In construction and roofing, flashing refers to a thin, usually metal material that is installed to prevent water from penetrating a building or roof. Flashing is typically installed in areas where there is a change in plane or material, or where a joint or seam is present, such as around chimneys, roof vents, skylights, and at the junction of roof planes or walls.
The purpose of flashing is to direct water away from vulnerable areas and to prevent it from penetrating the building envelope, which can lead to water damage, rot, and mold growth. Flashing is usually made of metals such as aluminum, copper, or galvanized steel, and is designed to be durable and long-lasting.

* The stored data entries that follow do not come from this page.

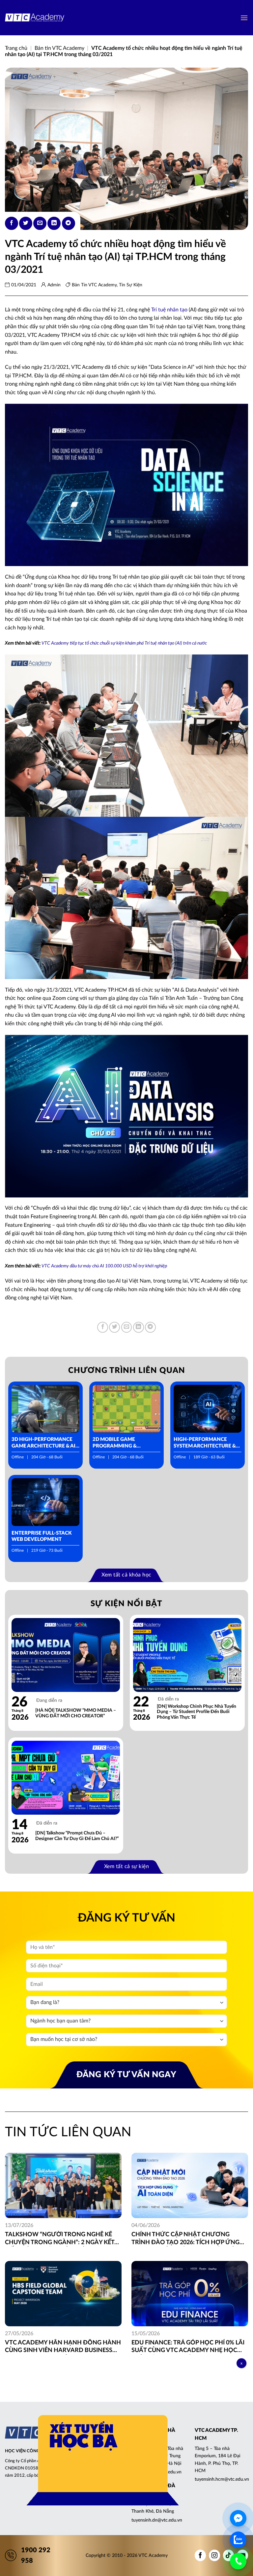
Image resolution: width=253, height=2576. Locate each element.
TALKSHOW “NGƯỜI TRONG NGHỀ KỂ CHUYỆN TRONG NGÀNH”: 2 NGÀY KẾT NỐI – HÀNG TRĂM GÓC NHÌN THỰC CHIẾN (59, 2239)
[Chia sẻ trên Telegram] (68, 223)
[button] (244, 18)
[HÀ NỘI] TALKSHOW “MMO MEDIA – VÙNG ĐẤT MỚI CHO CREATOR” (75, 1713)
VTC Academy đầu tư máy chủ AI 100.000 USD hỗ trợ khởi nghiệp (104, 1266)
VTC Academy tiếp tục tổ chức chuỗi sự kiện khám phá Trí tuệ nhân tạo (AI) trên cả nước (124, 643)
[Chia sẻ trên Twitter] (25, 223)
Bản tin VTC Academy (59, 48)
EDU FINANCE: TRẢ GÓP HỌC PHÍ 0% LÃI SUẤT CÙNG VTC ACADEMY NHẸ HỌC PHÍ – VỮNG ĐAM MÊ (187, 2347)
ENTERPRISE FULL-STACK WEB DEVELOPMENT (42, 1536)
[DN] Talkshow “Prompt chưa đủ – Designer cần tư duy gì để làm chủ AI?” (77, 1836)
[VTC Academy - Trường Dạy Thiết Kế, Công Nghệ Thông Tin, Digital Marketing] (34, 18)
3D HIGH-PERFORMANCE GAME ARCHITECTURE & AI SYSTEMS (43, 1443)
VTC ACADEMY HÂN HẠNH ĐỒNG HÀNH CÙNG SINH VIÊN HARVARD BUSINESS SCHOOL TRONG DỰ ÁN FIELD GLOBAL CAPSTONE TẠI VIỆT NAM (63, 2347)
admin (54, 285)
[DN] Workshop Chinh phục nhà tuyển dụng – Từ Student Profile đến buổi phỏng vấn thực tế (196, 1712)
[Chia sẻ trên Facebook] (11, 223)
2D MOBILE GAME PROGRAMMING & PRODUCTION (115, 1443)
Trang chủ (16, 48)
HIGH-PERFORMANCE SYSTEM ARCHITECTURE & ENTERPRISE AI (205, 1443)
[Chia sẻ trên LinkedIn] (54, 223)
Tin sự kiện (130, 285)
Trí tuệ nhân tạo (169, 309)
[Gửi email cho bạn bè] (39, 223)
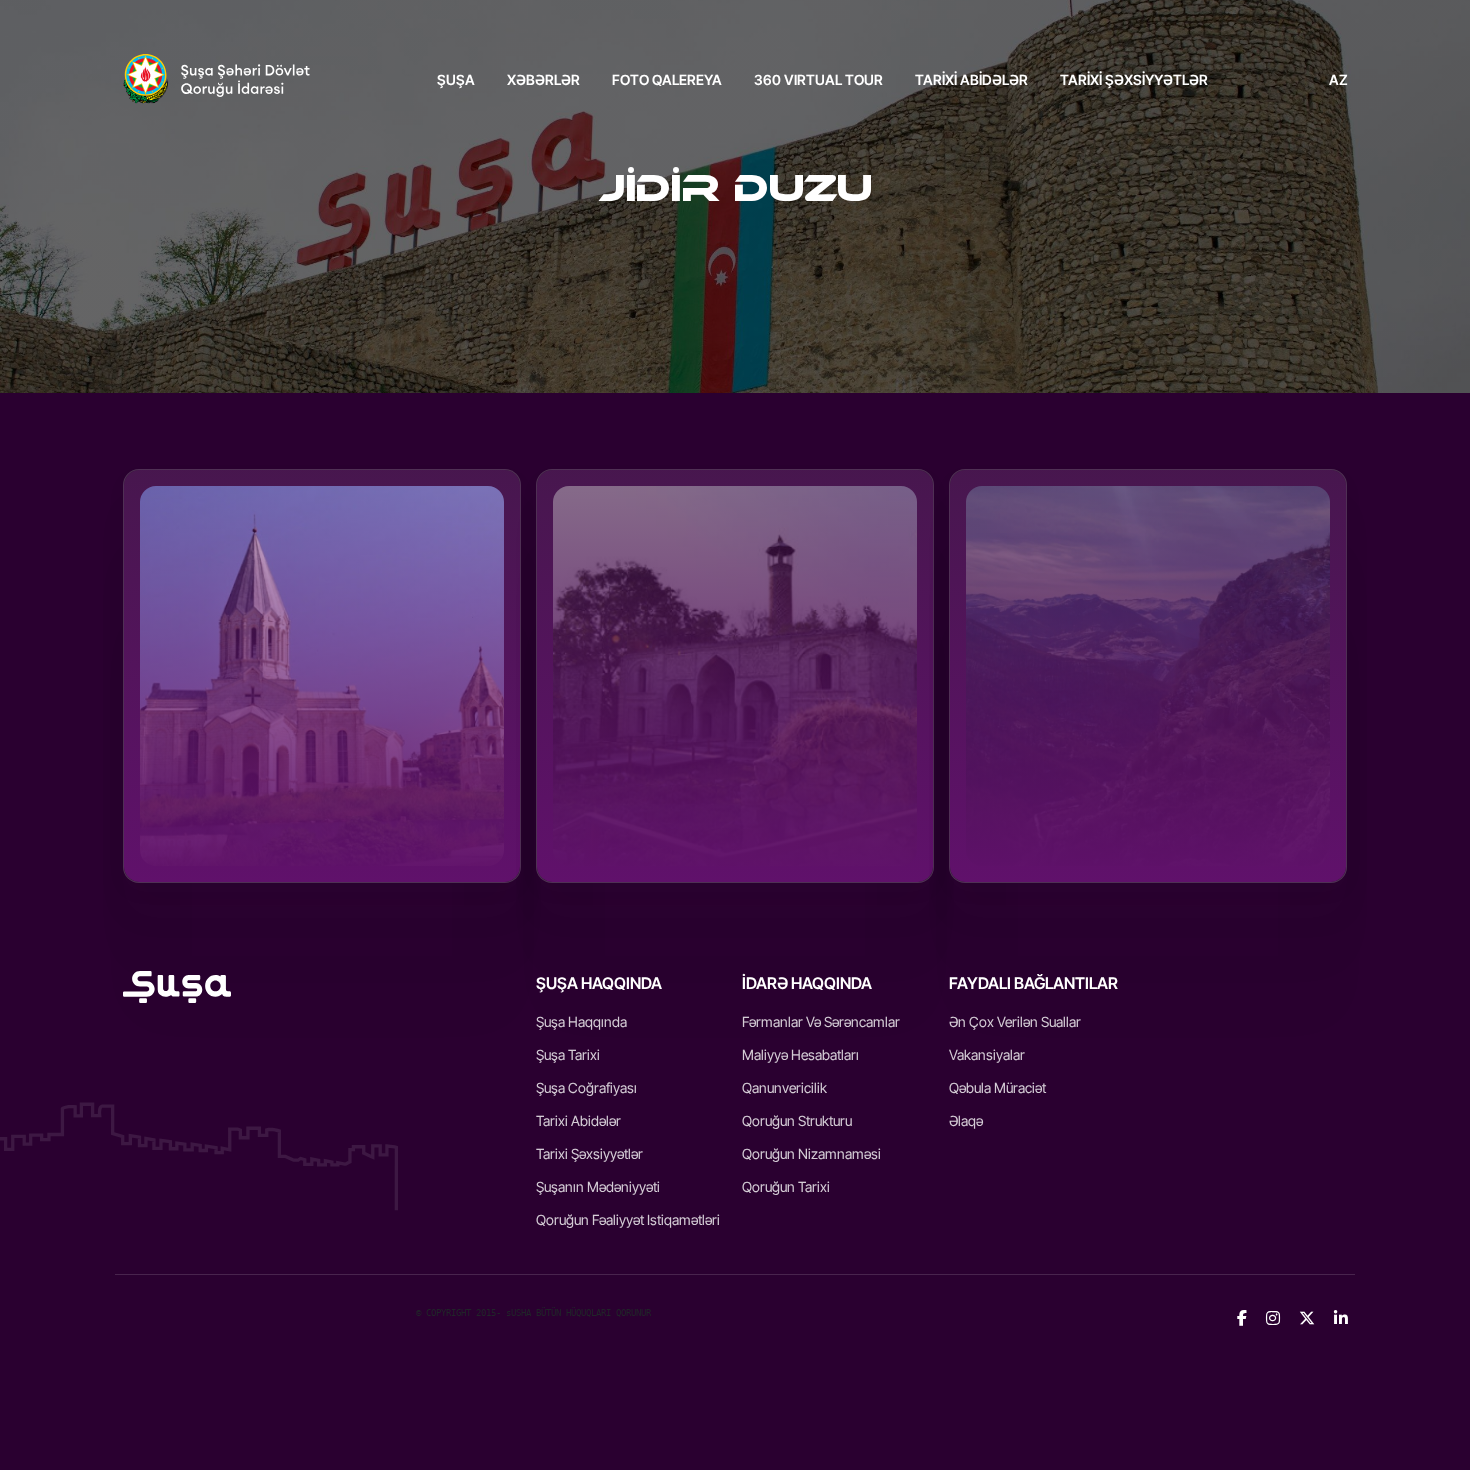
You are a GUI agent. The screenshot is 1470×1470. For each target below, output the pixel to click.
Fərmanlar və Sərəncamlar (821, 1021)
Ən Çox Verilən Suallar (1015, 1021)
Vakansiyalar (987, 1054)
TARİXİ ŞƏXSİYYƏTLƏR (1134, 79)
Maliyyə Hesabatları (800, 1054)
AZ (1338, 79)
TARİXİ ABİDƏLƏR (971, 79)
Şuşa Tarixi (568, 1054)
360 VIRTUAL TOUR (818, 79)
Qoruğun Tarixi (786, 1186)
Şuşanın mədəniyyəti (598, 1186)
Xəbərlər (543, 79)
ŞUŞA (456, 79)
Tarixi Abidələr (578, 1120)
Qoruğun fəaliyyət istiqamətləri (628, 1219)
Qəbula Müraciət (997, 1087)
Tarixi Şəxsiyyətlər (589, 1153)
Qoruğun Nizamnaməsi (811, 1153)
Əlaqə (966, 1120)
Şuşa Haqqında (581, 1021)
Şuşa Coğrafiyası (586, 1087)
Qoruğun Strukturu (797, 1120)
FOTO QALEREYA (667, 79)
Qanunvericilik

Flashing can take many different forms, depending on the location and purpose. Some common types of flashing include step flashing, which is used to protect the intersection of a roof and a vertical wall; valley flashing, which is used to protect the intersection of two roof planes; and drip edge flashing, which is used to protect the edges of a roof and direct water into gutters.
Proper installation of flashing is essential to its effectiveness. Flashing should be installed in accordance with local building codes and manufacturer’s specifications, and should be integrated into the roofing or wall system in a way that ensures a continuous, water-tight seal.
Overall, flashing is a critical component of a well-designed and well-constructed building or roof system, and is essential to preventing water damage and preserving the structural integrity of the building.